In questo ambito il caso di Kuhn per la Marcacci è particolarmente emblematico. Nel proporre la sua teoria delle struttura delle rivoluzione scientifiche passò con molta facilità dall’aspetto storico a quello filosofico, ma quanto realmente Kuhn si confrontò con la letteratura minore e secondaria? Il grande rischio di questo autore, che pure ha dato un grande contributo alla storia delle idee, è di ridurre l’ontologia storica a mera epistemologia storica, eliminando il riferimento alla realtà oggetto della scienza e chiudendo ogni stagione scientifica dentro il proprio paradigma di riferimento. Il risultato è una forma di relativismo, dove non esiste alcuna comprensione che possa giustificare la successione dei paradigmi.

A Kuhn, Flavia Marcacci risponde con la citazione di un grande teologo e filosofo gesuita del ‘900, Bernard Lonergan: “le cose possono non cambiare, ma la loro comprensione da parte dell’uomo può svilupparsi” [tratto dall’opera Insight]. Per fare una corretta storia della scienza occorre tenere in considerazione che la realtà si disvela attraverso l’evoluzione delle teorie scientifiche; questa è un’adeguata ontologia storica che non voglia chiudersi in uno storicismo relativista. La storia è certamente il regno degli eventi individuali, ma si tratta di eventi con delle cause precise a cui la nostra ragione può risalire. L’essenza del reale è dunque un’essenza dinamica che si svela attraverso il processo storico.
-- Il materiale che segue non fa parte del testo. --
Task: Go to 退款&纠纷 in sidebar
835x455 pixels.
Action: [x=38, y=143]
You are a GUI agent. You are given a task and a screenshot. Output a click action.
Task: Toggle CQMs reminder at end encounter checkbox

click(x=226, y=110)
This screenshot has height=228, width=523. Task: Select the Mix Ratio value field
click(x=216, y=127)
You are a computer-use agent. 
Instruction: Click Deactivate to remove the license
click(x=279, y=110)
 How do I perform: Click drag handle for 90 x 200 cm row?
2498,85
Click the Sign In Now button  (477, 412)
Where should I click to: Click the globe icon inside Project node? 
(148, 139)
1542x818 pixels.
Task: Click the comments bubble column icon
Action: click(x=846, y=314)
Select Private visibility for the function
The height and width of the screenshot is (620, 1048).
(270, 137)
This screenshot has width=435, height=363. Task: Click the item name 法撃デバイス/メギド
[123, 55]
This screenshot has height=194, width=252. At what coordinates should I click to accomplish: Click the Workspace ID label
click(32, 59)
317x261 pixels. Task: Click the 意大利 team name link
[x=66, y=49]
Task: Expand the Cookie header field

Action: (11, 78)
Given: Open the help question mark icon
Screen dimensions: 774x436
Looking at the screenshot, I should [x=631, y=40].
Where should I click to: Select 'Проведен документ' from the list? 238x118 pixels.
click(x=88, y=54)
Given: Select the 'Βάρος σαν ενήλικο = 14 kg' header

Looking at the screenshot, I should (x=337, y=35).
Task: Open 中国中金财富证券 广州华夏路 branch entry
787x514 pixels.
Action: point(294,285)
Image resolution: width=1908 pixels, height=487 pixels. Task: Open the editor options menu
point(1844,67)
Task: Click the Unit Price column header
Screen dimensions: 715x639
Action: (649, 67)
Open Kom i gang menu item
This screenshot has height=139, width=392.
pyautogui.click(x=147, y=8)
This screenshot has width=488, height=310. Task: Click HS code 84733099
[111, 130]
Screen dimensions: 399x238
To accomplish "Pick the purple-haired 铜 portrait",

Infine la Marcacci ha sottolineato come la lettera a Madama Cristina mostri l’inesauribile importanza del lavoro interdisciplinare tra teologia, filosofia e scienza per promuovere realmente il lavoro scientifico, il quale inevitabilmente assume sul suo sfondo una qualche epistemologia, ontologia e teologia. Infatti la vicenda galileiana alla luce delle analisi svolte non solo propone ma probabilmente impone ancora oggi l’urgenza di una teologia della scienza, di una riflessione teologica sistematicamente protesa alla scienza considerata come un valore e magari in grado di fornirle strumenti atti ad ampliare la conoscenza intorno agli oggetti empirici.